Kitchen Mysteries by Hervé This

Kitchen Mysteries by Hervé This

Author:Hervé This
Language: eng
Format: mobi, epub
Publisher: Columbia University Press
Published: 2010-11-25T18:30:00+00:00


Sauces

CREAMY, SATINY, FLAVORFUL

Neither a Juice nor a Purée

Before they sang of Trojan heroes or the adventures of Ulysses, the Greek poets invoked the Muses, who were supposed to ensure the truth of their poetic madness. As modern bard of one of the basic components of cooking—the sauces—I invoke Ali-Bab, that early-twentieth-century French engineer who, upon returning from his numerous world travels, offered gourmands the fruits of his long travel experience. His Gastronomie pratique hardly merits its name, but his paragraph on sauces deserves to be quoted:

Sauces are liquid food combinations, thickened or unthickened, that serve to accompany certain dishes.

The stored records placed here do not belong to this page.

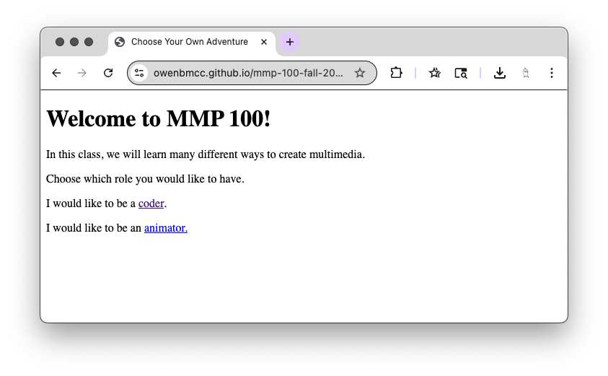Open a new tab with plus button
The image size is (608, 376).
[x=290, y=42]

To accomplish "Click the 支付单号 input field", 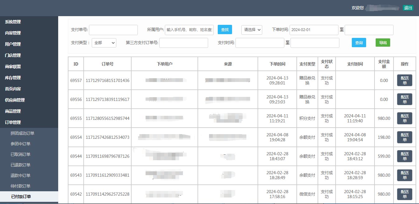I will click(x=113, y=30).
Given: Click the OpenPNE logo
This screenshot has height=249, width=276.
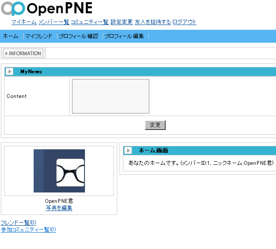Looking at the screenshot, I should 47,9.
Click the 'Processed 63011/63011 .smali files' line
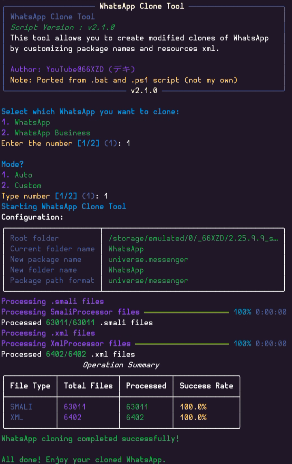This screenshot has width=292, height=464. (77, 322)
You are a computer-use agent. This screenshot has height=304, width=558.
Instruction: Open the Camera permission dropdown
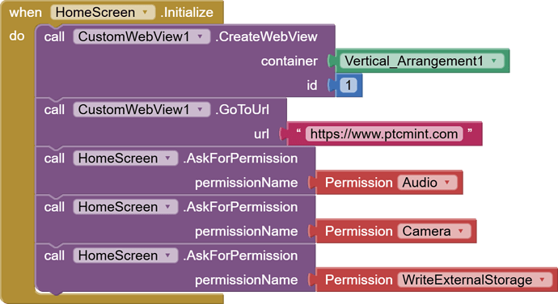[433, 231]
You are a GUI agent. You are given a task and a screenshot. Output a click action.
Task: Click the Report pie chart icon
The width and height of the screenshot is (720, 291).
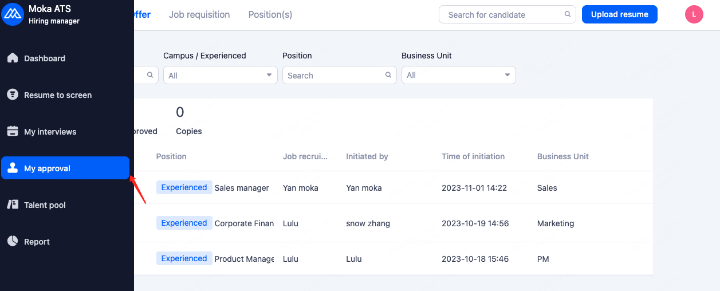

Thickened sauces, by far the most important, all consist of a more or less succulent stock, seasoned, and a thickening agent. The number of stocks for sauces is considerable, the number of aromatics very great, and there are many ways to thicken a sauce. Thus, given these circumstances, it is easy to understand that, with the number of possible combinations being infinite so to speak, here lies a veritable gold mine for the treasure seeker.

What does this quotation teach us? That sauces are thickened to various degrees, but that, generally, a sauce is neither a juice nor a purée. With their highly sophisticated consistency, sometimes syrupy, sometimes creamy, always flavorful, sauces must have a certain quality to accompany fish, meat, vegetables, and desserts.

This precept is implicit in Ali-Bab’s description. For sauces, the key words are “consistency” and “flavor.” If you examine various recipes for sauces that you have already made, you will see that these two basic elements are present every time: a flavorful liquid and a thickening agent.

If the question of flavor has come up in other chapters, the question of consistency, absolutely crucial, has hardly been mentioned until now. Two recent scientific findings, obtained by researchers in Dijon and Nantes respectively, will convince us of its importance.

First, in Dijon, Patrick Etiévant, a physical chemist at INRA, offered tasting panels various strawberry jams in which differing amounts of jelling agents had been added in order to obtain varying degrees of firmness. The same batch of fruit had been used in all of them, and each of the test jams was analyzed for its chemical composition. Verdict: the firmer the jams were, the less flavor they had.

Second, at the INRA station in Nantes, Michel Laroche and René Goutefongea studied liver mousses in which, to make them lighter, they replaced part of the fat with a hydrocolloid, that is, essentially, a starch of water and flour. Once again assisted by taste testers, these two Nantes researchers discovered that the flavor quality of the liver mousses prepared in this way depended on the consistency. The more hydrocolloids the mousses contained, the more they melted in the mouth ... and the better tasting they were.

Thus not only do we expect a particular consistency from a particular dish, but the perception of flavors and scents depends on that consistency.